*WHAT THE TASK REQUIRES*
Can you reproduce the listing below, substituting "Configuration" for "Setup" and leaving everything else unchanged?

*DATASET ROWS*
%%

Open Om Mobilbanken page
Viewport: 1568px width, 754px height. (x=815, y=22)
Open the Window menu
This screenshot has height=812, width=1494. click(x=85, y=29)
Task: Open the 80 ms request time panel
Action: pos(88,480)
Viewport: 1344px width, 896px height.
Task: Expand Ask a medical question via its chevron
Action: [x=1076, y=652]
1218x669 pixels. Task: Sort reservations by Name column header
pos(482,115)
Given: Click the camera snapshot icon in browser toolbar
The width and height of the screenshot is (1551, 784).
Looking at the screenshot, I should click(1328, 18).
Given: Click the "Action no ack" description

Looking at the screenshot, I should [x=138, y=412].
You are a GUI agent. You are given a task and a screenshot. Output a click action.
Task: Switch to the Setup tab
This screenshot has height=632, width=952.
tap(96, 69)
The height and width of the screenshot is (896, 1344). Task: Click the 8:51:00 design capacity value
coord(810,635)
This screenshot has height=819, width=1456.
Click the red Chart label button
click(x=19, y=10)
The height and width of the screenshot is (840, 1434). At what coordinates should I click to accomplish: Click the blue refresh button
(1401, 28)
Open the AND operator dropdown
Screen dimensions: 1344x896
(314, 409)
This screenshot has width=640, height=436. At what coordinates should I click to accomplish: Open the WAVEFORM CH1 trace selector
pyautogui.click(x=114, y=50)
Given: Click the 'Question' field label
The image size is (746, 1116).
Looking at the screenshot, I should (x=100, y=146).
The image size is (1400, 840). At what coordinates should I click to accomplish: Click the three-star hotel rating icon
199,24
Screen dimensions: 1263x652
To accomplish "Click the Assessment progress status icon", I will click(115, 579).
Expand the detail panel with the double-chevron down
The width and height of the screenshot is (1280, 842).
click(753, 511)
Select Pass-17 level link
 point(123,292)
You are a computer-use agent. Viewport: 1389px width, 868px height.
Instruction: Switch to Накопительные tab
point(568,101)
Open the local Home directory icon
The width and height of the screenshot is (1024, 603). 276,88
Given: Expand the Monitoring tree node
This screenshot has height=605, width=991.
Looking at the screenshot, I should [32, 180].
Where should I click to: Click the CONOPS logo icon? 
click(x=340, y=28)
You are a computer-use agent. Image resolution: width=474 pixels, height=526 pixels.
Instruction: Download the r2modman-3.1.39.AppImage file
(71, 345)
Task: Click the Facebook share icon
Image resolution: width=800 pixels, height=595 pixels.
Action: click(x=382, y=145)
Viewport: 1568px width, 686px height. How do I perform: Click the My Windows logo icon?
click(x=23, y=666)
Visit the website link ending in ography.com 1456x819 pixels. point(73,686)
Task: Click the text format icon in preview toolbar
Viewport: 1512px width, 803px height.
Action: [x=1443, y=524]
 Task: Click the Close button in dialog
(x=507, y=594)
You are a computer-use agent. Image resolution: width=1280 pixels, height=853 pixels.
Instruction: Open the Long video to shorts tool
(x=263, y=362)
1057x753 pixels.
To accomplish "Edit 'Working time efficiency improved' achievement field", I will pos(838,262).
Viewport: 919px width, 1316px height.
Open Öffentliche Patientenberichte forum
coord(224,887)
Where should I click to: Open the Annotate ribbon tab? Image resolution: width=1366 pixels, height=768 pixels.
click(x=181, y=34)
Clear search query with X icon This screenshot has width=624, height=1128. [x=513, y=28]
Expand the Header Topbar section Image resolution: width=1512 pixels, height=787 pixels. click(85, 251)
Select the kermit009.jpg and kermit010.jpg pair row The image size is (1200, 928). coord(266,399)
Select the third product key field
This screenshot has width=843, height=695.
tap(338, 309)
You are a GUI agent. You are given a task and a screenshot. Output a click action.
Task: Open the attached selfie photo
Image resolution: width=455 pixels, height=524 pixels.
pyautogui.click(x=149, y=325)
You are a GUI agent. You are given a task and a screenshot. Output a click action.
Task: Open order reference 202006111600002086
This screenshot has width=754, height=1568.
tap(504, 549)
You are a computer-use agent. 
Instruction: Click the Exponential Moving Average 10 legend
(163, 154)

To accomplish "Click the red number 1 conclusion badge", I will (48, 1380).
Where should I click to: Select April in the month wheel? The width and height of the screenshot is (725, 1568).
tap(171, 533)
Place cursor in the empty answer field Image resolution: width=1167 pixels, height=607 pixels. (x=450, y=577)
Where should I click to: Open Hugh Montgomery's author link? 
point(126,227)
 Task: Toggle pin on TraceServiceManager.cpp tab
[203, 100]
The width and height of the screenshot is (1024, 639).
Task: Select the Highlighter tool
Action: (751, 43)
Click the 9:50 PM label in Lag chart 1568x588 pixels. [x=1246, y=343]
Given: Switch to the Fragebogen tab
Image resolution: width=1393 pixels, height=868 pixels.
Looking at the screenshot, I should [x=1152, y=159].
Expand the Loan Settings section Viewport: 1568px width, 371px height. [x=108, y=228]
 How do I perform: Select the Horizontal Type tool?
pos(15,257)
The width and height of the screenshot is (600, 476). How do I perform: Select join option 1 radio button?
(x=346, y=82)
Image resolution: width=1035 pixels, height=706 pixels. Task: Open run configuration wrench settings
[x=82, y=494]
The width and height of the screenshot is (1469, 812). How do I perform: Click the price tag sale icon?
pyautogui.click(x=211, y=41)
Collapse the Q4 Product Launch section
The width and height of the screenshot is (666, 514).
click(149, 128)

%%

*THE ANSWER*
Open Om Mobilbanken page
Viewport: 1568px width, 754px height. (x=815, y=22)
Open the Window menu
This screenshot has height=812, width=1494. click(x=85, y=29)
Task: Open the 80 ms request time panel
Action: pos(88,480)
Viewport: 1344px width, 896px height.
Task: Expand Ask a medical question via its chevron
Action: [x=1076, y=652]
1218x669 pixels. Task: Sort reservations by Name column header
pos(482,115)
Given: Click the camera snapshot icon in browser toolbar
The width and height of the screenshot is (1551, 784).
Looking at the screenshot, I should click(1328, 18).
Given: Click the "Action no ack" description

Looking at the screenshot, I should [x=138, y=412].
You are a GUI agent. You are given a task and a screenshot. Output a click action.
Task: Switch to the Configuration tab
This screenshot has height=632, width=952.
tap(96, 69)
The height and width of the screenshot is (896, 1344). Task: Click the 8:51:00 design capacity value
coord(810,635)
This screenshot has height=819, width=1456.
Click the red Chart label button
click(x=19, y=10)
The height and width of the screenshot is (840, 1434). At what coordinates should I click to accomplish: Click the blue refresh button
(1401, 28)
Open the AND operator dropdown
Screen dimensions: 1344x896
(314, 409)
This screenshot has width=640, height=436. At what coordinates should I click to accomplish: Open the WAVEFORM CH1 trace selector
pyautogui.click(x=114, y=50)
Given: Click the 'Question' field label
The image size is (746, 1116).
Looking at the screenshot, I should (x=100, y=146).
The image size is (1400, 840). At what coordinates should I click to accomplish: Click the three-star hotel rating icon
199,24
Screen dimensions: 1263x652
To accomplish "Click the Assessment progress status icon", I will click(115, 579).
Expand the detail panel with the double-chevron down
The width and height of the screenshot is (1280, 842).
click(753, 511)
Select Pass-17 level link
 point(123,292)
You are a computer-use agent. Viewport: 1389px width, 868px height.
Instruction: Switch to Накопительные tab
point(568,101)
Open the local Home directory icon
The width and height of the screenshot is (1024, 603). 276,88
Given: Expand the Monitoring tree node
This screenshot has height=605, width=991.
Looking at the screenshot, I should [32, 180].
Where should I click to: Click the CONOPS logo icon? 
click(x=340, y=28)
You are a computer-use agent. Image resolution: width=474 pixels, height=526 pixels.
Instruction: Download the r2modman-3.1.39.AppImage file
(71, 345)
Task: Click the Facebook share icon
Image resolution: width=800 pixels, height=595 pixels.
Action: click(x=382, y=145)
Viewport: 1568px width, 686px height. How do I perform: Click the My Windows logo icon?
click(x=23, y=666)
Visit the website link ending in ography.com 1456x819 pixels. point(73,686)
Task: Click the text format icon in preview toolbar
Viewport: 1512px width, 803px height.
Action: [x=1443, y=524]
 Task: Click the Close button in dialog
(x=507, y=594)
You are a computer-use agent. Image resolution: width=1280 pixels, height=853 pixels.
Instruction: Open the Long video to shorts tool
(x=263, y=362)
1057x753 pixels.
To accomplish "Edit 'Working time efficiency improved' achievement field", I will pos(838,262).
Viewport: 919px width, 1316px height.
Open Öffentliche Patientenberichte forum
coord(224,887)
Where should I click to: Open the Annotate ribbon tab? Image resolution: width=1366 pixels, height=768 pixels.
click(x=181, y=34)
Clear search query with X icon This screenshot has width=624, height=1128. [x=513, y=28]
Expand the Header Topbar section Image resolution: width=1512 pixels, height=787 pixels. click(85, 251)
Select the kermit009.jpg and kermit010.jpg pair row The image size is (1200, 928). coord(266,399)
Select the third product key field
This screenshot has width=843, height=695.
tap(338, 309)
You are a GUI agent. You are given a task and a screenshot. Output a click action.
Task: Open the attached selfie photo
Image resolution: width=455 pixels, height=524 pixels.
pyautogui.click(x=149, y=325)
You are a GUI agent. You are given a task and a screenshot. Output a click action.
Task: Open order reference 202006111600002086
This screenshot has width=754, height=1568.
tap(504, 549)
You are a computer-use agent. 
Instruction: Click the Exponential Moving Average 10 legend
(163, 154)

To accomplish "Click the red number 1 conclusion badge", I will (48, 1380).
Where should I click to: Select April in the month wheel? The width and height of the screenshot is (725, 1568).
tap(171, 533)
Place cursor in the empty answer field Image resolution: width=1167 pixels, height=607 pixels. (x=450, y=577)
Where should I click to: Open Hugh Montgomery's author link? 
point(126,227)
 Task: Toggle pin on TraceServiceManager.cpp tab
[203, 100]
The width and height of the screenshot is (1024, 639).
Task: Select the Highlighter tool
Action: (751, 43)
Click the 9:50 PM label in Lag chart 1568x588 pixels. [x=1246, y=343]
Given: Switch to the Fragebogen tab
Image resolution: width=1393 pixels, height=868 pixels.
Looking at the screenshot, I should [x=1152, y=159].
Expand the Loan Settings section Viewport: 1568px width, 371px height. [x=108, y=228]
 How do I perform: Select the Horizontal Type tool?
pos(15,257)
The width and height of the screenshot is (600, 476). How do I perform: Select join option 1 radio button?
(x=346, y=82)
Image resolution: width=1035 pixels, height=706 pixels. Task: Open run configuration wrench settings
[x=82, y=494]
The width and height of the screenshot is (1469, 812). How do I perform: Click the price tag sale icon?
pyautogui.click(x=211, y=41)
Collapse the Q4 Product Launch section
The width and height of the screenshot is (666, 514).
click(149, 128)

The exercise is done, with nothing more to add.